Doch einige Stunden später stehen sie heil auf dem Glacier Blanc, erleichtert und übermütig vor Glück über den gelungenen Abstieg vom Grat. Und wie die meisten Alpinisten heute entscheiden auch sie sich dafür, noch gleichentags bis nach «Pré de Madame Carle» – auf Deutsch: Wiese von Frau Carle – abzusteigen. Einer Hochebene unterhalb des Gletschers, zwischen deren Lärchen heutzutage ein Gasthaus mit Sonnenterrasse liegt. Damals aber muss die Wiese der Frau Carle nichts als ein trostloser Ort aus Geröll und Gestrüpp gewesen sein. Bereits Francis Fox Tuckett fragte sich, welch unheilvolle Tat die «unbekannte Dame wohl begangen habe, um solch blanke Verwüstung über ihr Land gebracht zu haben».

Auch Whymper und seine Gefährten finden die Wiese von Frau Carle wenig einladend. Da es bereits dunkel ist, schlagen Walker, Moore und Almer dennoch neben einem Felsblock ein Nachtlager auf. Croz und Whymper indes wollen einen besseren Unterstand suchen, da Gewitter drohen. So stolpern sie weiter durch Geröll und verlieren einander in der Dunkelheit; Whymper fällt kopfüber in einen Alpenrosenstrauch, und wenig später finden sie einander wieder im Bach liegend. So werden auch sie «dieser Art des Wanderns so überdrüssig», dass sie bald neben einem Felsen ein Lager einrichten – hungrig, nass und müde.
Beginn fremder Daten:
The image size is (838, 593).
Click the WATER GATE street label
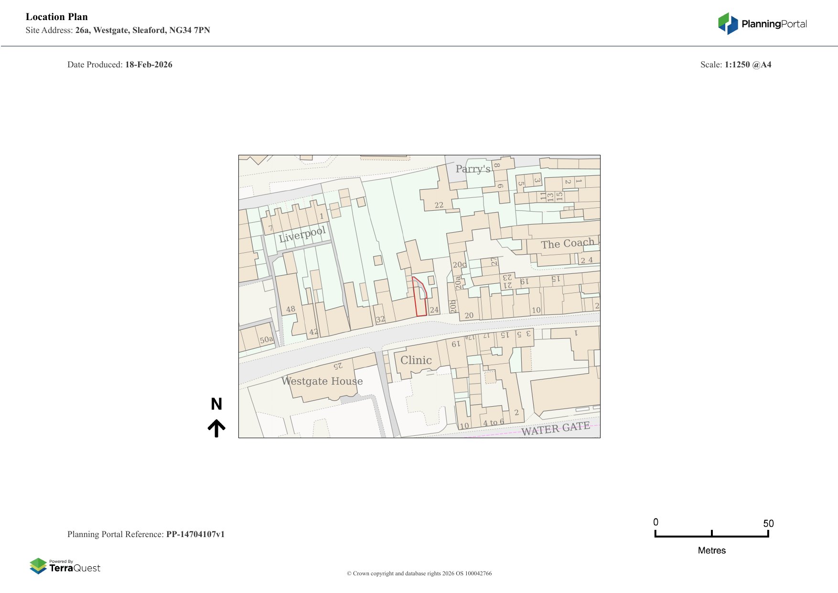pyautogui.click(x=555, y=429)
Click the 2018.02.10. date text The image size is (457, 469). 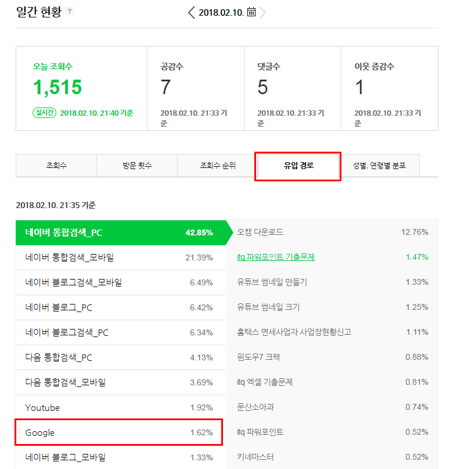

Wobei sie laut Whympers Erinnerungen bald alle Mühsal vergessen: An einem knisternden Wacholderfeuer sitzend, stopfen sie ihre Pfeifen und erzählen einander Räubergeschichten. «Bis weit nach Mitternacht.» Doch als wir gegen Abend die Hochebene beziehungsweise den Parkplatz von Madame Carle erreichen, steigen wir in unseren Mietwagen, kurven über die Bergstrasse im letzten Licht des Tages hinab ins nahe Dörfchen Ailefroide und sitzen wenig später vor einem Fondue.